#### [Source]
━━━━━━━━━━━━━━━━━━━━

I like to put the clean dishes away first thing in the morning when my eyes are still groggy. Before breakfast, before anything. Just empty that dishwasher and get it done. Inevitably this means opening the doors of that lower cabinet to the left of the sink. That cabinet. Yes. The one with the broken shelf, where each pot, pan and casserole dish is teetering on the other. Where one cookie sheet, misplaced by just an inch, on top of the cupcake pan, will cause an avalanche – the sounds and scene of which no mother of school age children wants to see at 5:50am. (My child, a teenage girl of seventeen, will be up soon anyways. Either I wake her up, and she is angry with me for waking her up too early. Or I let her wake up on her own after pressing the snooze button six times, and she is angry with me for not waking her up earlier.) 6:20am. Time to wake her. I will be right back.

━━━━━━━━━━━━━━━━━━━━

Stored entries:
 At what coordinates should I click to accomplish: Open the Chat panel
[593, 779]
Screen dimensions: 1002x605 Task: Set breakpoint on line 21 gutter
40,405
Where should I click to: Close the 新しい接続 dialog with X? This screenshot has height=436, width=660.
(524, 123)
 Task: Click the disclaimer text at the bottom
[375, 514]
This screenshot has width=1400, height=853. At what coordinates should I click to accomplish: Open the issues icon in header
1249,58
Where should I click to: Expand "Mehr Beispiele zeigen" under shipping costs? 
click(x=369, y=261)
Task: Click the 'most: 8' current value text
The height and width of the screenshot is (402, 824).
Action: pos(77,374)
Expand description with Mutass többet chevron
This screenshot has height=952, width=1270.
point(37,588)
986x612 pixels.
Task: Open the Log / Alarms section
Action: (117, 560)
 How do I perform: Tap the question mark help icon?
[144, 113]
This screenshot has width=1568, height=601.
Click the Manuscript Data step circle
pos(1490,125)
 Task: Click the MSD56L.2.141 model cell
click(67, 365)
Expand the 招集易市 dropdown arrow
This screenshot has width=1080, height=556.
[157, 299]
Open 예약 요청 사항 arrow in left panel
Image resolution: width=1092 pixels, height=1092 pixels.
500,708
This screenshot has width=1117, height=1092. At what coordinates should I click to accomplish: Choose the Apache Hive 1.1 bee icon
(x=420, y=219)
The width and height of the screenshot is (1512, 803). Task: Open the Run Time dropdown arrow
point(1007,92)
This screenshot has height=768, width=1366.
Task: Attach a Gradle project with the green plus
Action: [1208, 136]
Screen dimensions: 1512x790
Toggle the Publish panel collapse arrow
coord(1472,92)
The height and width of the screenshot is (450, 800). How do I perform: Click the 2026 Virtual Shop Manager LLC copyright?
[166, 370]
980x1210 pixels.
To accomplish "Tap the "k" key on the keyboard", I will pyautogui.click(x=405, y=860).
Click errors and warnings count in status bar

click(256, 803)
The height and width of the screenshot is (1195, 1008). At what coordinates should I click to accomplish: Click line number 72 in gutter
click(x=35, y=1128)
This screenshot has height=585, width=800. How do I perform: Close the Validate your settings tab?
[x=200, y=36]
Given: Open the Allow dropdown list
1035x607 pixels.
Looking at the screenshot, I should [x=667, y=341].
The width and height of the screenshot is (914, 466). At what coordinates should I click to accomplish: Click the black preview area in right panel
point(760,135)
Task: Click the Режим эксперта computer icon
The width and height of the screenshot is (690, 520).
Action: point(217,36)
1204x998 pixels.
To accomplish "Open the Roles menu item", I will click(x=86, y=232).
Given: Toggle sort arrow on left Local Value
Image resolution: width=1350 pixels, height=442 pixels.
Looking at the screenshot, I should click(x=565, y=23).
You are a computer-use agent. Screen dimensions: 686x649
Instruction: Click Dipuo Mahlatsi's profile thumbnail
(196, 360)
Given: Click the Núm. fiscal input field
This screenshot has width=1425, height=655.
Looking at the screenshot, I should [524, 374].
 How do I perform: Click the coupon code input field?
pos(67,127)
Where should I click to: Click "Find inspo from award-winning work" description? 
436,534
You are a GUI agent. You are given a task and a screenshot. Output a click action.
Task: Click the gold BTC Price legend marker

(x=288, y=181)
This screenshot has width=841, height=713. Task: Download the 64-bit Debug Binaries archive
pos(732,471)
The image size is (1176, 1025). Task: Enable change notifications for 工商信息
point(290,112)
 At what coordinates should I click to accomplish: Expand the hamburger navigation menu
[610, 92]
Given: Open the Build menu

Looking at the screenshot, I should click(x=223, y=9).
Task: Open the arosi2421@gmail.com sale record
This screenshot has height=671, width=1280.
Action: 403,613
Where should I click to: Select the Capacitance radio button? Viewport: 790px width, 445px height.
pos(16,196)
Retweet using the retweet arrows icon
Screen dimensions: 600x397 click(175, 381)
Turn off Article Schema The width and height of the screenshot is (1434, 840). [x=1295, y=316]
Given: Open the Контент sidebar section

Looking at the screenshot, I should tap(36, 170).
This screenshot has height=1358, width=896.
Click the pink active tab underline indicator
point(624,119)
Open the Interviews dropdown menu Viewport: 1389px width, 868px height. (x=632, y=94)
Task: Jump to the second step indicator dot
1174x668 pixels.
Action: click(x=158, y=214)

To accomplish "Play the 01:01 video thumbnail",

━━━━━━━━━━━━━━━━━━━━

#### [Instructions]
A. Using the essay about the kitchen cabinet, answer these:
(i) Where in the kitchen is the cabinet with the broken shelf?
(ii) How old is the writer's child?
(iii) What time does the writer decide it is time to wake the child?
B. Continue the essay about the kitchen cabinet and the morning dishes, starting right after its final sentence.
The lines above are material separate from the essay about the kitchen cabinet.

#### [Answers to the exercise]
A.
(i) It is the lower cabinet to the left of the sink.
(ii) Seventeen.
(iii) 6:20am.

B.
Back. First day of school after vacation. It is probably easy to imagine her reaction upon waking her. But back to this lower cabinet on the left hand side of the sink. If I take my time and slowly, cautiously, put the dishes away in it, my eyes have time to see what is before me. Aha. Put the casserole dish in location A vs. B, and the avalanche is spared. And there is the pasta strainer that has been missing for months. Now are not our lives this way? Each day, each hour, and each minute, there are choices to be made. Do we rush through them? Or do we take time to contemplate the possible outcomes first? (And of course there is the warning of not taking that to the extreme, or you will find yourself in the grocery store aisle spending fifteen minutes analyzing but still unable to choose which pasta sauce to buy. I would only know this because I have been there many a time.)
And do we slow down enough at times throughout the day to find those things that are missing? Perhaps we had even stopped looking for them and they had become just a passing thought now and then.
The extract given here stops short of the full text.